Work required: Please put the material below into a JSON list of strings, with one string per line and blank lines left out.

Stored data:
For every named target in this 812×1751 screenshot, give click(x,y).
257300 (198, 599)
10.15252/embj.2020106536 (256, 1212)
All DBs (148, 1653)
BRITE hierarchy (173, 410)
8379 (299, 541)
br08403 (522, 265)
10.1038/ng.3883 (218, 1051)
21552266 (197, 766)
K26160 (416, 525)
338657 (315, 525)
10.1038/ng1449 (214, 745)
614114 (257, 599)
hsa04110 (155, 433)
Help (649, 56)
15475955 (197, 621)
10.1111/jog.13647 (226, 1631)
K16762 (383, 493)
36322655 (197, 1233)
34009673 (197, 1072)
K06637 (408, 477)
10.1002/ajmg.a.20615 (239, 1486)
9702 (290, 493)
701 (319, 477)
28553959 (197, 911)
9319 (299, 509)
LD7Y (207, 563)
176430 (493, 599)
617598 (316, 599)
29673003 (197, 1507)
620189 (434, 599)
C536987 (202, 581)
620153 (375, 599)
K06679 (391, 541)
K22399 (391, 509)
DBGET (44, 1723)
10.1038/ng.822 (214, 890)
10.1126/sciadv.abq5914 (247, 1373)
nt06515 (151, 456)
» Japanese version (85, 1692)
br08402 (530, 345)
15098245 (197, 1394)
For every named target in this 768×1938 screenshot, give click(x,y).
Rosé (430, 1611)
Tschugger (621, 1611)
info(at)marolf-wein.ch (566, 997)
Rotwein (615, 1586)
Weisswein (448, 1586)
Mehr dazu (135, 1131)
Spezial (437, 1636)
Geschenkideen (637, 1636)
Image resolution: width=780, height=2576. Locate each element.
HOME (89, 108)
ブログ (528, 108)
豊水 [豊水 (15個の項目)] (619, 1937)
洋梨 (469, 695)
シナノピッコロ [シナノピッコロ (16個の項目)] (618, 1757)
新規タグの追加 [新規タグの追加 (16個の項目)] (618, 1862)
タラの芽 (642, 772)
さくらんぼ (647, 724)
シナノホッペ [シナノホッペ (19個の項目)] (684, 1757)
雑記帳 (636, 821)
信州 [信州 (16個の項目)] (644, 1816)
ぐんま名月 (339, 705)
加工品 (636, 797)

Task output:
[
  "For every named target in this 812×1751 screenshot, give click(x,y).",
  "257300 (198, 599)",
  "10.15252/embj.2020106536 (256, 1212)",
  "All DBs (148, 1653)",
  "BRITE hierarchy (173, 410)",
  "8379 (299, 541)",
  "br08403 (522, 265)",
  "10.1038/ng.3883 (218, 1051)",
  "21552266 (197, 766)",
  "K26160 (416, 525)",
  "338657 (315, 525)",
  "10.1038/ng1449 (214, 745)",
  "614114 (257, 599)",
  "hsa04110 (155, 433)",
  "Help (649, 56)",
  "15475955 (197, 621)",
  "10.1111/jog.13647 (226, 1631)",
  "K16762 (383, 493)",
  "36322655 (197, 1233)",
  "34009673 (197, 1072)",
  "K06637 (408, 477)",
  "10.1002/ajmg.a.20615 (239, 1486)",
  "9702 (290, 493)",
  "701 (319, 477)",
  "28553959 (197, 911)",
  "9319 (299, 509)",
  "LD7Y (207, 563)",
  "176430 (493, 599)",
  "617598 (316, 599)",
  "29673003 (197, 1507)",
  "620189 (434, 599)",
  "C536987 (202, 581)",
  "620153 (375, 599)",
  "K06679 (391, 541)",
  "K22399 (391, 509)",
  "DBGET (44, 1723)",
  "10.1038/ng.822 (214, 890)",
  "10.1126/sciadv.abq5914 (247, 1373)",
  "nt06515 (151, 456)",
  "» Japanese version (85, 1692)",
  "br08402 (530, 345)",
  "15098245 (197, 1394)",
  "For every named target in this 768×1938 screenshot, give click(x,y).",
  "Rosé (430, 1611)",
  "Tschugger (621, 1611)",
  "info(at)marolf-wein.ch (566, 997)",
  "Rotwein (615, 1586)",
  "Weisswein (448, 1586)",
  "Mehr dazu (135, 1131)",
  "Spezial (437, 1636)",
  "Geschenkideen (637, 1636)",
  "Image resolution: width=780, height=2576. Locate each element.",
  "HOME (89, 108)",
  "ブログ (528, 108)",
  "豊水 [豊水 (15個の項目)] (619, 1937)",
  "洋梨 (469, 695)",
  "シナノピッコロ [シナノピッコロ (16個の項目)] (618, 1757)",
  "新規タグの追加 [新規タグの追加 (16個の項目)] (618, 1862)",
  "タラの芽 (642, 772)",
  "さくらんぼ (647, 724)",
  "シナノホッペ [シナノホッペ (19個の項目)] (684, 1757)",
  "雑記帳 (636, 821)",
  "信州 [信州 (16個の項目)] (644, 1816)",
  "ぐんま名月 (339, 705)",
  "加工品 (636, 797)"
]